> **Exercise directions**
Give each record below again, without a single difference.

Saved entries
□ □ □
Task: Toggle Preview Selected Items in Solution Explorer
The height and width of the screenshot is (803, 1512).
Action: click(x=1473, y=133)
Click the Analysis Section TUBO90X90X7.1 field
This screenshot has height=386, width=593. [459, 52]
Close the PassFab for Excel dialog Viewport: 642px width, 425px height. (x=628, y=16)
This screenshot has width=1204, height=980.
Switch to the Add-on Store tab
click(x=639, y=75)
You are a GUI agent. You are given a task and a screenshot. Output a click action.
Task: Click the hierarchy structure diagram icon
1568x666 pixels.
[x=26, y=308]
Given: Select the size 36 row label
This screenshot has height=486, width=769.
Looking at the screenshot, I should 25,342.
□ □ □
> **Response to this exercise**
Task: Toggle Preview Selected Items in Solution Explorer
The height and width of the screenshot is (803, 1512).
Action: click(x=1473, y=133)
Click the Analysis Section TUBO90X90X7.1 field
This screenshot has height=386, width=593. [459, 52]
Close the PassFab for Excel dialog Viewport: 642px width, 425px height. (x=628, y=16)
This screenshot has width=1204, height=980.
Switch to the Add-on Store tab
click(x=639, y=75)
You are a GUI agent. You are given a task and a screenshot. Output a click action.
Task: Click the hierarchy structure diagram icon
1568x666 pixels.
[x=26, y=308]
Given: Select the size 36 row label
This screenshot has height=486, width=769.
Looking at the screenshot, I should 25,342.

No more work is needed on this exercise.